As a parent, how many times have you diligently asked your child to practise only to hear “I don’t want to practise” or “I’ll do it later”. As a teacher I had my magical powers to encourage my students to practise but as a parent these magical powers disappeared. I was now a parent trying to get her child to practise….and not always successfully.
At first I had all hope that I had the tricks of the trade to get my son to practise…I was a music teacher. But to him…I was mum. To him I didn’t know what I was talking about and any attempts of helping usually ended up in an argument with both of us feeling frustrated.
So is practising the responsibility of the child, the parent or both?
I believe it is a combination of all three. The age of the child and their personality comes into play. Some children are self driven and willingly practise, others it may take a simple reminder however, others it may feel like you enter a battlefield.
How can we encourage our child to practise without entering the battle zone?
- Choose reasonable times to practice: If you don’t choose reasonable times to practice, be prepared to deal with the consequences! Practicing is challenging enough. Don’t let the time of day you practice work against you.
(Helping Parents Practice – Edmund Sprunger)
Ask your child to problem solve when would be the best time for them to practise their instrument and make it a part of your family routine.
- Don’t talk about focus, develop it! Sometimes it is difficult to eliminate all frustrations from your life so that you can avoid getting overwhelmed during practices. (Helping Parents Practice – Edmund Sprunger)
Sometimes we need to let our child direct their own practice and choose what they would like to work on for that day. This may not be what we ideally had in mind however, they are learning to take responsibility for their own practice.

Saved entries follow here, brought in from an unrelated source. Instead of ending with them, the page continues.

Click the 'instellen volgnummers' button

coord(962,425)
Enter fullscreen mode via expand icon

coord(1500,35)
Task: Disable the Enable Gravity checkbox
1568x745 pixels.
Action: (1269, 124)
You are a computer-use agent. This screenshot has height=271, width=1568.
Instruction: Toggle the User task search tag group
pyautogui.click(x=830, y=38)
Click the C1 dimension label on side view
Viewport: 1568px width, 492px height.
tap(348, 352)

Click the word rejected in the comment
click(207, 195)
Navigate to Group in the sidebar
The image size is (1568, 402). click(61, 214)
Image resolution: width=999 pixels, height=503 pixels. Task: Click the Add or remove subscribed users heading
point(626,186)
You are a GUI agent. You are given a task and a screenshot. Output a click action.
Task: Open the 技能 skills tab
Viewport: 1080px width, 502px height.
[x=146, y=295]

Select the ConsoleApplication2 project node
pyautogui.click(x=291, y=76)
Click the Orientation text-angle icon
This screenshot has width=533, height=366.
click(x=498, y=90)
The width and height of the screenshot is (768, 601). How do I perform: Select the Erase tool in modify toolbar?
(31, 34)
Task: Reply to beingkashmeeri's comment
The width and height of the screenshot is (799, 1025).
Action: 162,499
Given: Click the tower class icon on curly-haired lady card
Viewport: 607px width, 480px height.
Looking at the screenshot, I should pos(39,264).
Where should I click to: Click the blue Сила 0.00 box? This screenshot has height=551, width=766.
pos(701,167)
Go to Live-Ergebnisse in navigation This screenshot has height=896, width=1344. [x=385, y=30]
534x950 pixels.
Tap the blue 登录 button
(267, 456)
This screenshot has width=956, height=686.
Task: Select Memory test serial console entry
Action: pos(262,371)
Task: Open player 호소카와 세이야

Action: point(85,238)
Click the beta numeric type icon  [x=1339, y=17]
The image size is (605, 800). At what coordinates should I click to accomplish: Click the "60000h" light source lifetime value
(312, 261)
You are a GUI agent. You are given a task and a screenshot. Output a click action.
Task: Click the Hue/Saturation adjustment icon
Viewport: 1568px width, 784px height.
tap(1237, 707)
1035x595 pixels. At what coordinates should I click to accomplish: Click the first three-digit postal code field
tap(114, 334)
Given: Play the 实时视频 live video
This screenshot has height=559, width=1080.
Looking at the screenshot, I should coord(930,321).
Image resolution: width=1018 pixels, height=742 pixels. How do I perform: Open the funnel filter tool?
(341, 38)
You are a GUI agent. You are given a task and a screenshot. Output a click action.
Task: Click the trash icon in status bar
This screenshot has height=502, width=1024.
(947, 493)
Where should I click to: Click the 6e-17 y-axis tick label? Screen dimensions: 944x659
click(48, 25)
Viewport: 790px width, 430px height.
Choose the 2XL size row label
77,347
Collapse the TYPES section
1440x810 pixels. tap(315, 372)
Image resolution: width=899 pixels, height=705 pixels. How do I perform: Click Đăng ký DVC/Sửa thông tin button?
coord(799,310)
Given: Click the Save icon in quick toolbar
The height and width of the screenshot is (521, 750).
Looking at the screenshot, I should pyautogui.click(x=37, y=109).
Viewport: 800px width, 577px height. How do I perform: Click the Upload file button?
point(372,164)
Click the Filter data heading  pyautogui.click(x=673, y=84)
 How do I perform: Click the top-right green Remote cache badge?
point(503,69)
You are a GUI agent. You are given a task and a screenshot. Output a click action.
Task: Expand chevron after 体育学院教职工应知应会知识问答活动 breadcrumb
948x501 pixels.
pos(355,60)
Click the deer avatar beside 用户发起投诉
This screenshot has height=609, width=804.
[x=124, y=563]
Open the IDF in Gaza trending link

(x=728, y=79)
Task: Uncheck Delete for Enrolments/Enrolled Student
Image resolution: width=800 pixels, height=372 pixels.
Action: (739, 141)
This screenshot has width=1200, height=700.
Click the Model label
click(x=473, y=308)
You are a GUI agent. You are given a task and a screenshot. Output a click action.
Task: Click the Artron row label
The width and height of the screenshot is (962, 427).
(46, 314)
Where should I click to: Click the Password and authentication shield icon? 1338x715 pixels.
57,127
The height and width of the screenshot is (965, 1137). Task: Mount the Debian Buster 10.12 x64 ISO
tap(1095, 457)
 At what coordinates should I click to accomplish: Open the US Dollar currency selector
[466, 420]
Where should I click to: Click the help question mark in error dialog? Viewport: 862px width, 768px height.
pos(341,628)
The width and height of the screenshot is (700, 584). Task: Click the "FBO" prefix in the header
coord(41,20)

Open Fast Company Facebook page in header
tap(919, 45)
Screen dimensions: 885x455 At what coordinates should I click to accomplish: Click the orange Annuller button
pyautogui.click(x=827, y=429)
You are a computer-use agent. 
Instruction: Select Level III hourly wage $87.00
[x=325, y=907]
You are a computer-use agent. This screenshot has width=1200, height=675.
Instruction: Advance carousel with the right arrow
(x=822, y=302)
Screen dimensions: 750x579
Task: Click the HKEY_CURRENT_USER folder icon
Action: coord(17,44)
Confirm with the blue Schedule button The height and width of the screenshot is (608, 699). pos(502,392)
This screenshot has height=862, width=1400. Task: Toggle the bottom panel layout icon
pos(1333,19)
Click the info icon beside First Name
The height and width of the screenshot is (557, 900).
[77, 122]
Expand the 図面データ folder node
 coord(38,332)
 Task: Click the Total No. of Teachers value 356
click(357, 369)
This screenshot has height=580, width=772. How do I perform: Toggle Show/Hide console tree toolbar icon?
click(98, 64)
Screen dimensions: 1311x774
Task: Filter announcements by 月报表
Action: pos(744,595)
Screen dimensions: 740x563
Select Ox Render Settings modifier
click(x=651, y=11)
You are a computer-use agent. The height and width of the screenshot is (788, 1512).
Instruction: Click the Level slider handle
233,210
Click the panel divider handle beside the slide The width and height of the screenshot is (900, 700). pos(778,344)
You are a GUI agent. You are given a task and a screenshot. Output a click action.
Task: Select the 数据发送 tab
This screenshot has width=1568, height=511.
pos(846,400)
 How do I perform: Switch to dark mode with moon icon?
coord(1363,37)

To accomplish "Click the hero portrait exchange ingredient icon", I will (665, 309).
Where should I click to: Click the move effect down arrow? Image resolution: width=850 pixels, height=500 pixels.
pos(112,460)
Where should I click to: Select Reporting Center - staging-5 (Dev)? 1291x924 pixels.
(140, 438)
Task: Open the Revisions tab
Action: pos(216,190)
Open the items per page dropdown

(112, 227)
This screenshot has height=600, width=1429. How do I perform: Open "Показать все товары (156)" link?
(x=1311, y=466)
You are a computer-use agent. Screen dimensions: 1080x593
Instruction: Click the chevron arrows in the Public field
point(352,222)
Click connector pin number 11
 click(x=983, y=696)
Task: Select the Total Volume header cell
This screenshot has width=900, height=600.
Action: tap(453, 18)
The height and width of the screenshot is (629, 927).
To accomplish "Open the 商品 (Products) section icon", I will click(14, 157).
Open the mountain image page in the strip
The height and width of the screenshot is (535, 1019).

- Keep the focus on making things easier: The purpose of practice isn’t to learn how to try really hard to play a piece, but to repeat things so that they become easier. (Helping Parents Practice – Edmund Sprunger)
Encouraging your child to repeat things can be met with resistance. Try finding common ground and then build the repetition from here.
Through these experiences, children not only develop their instrumental skills but the emotional resilience they need in order to take on challenges. (Helping Parents Practice – Edmund Sprunger)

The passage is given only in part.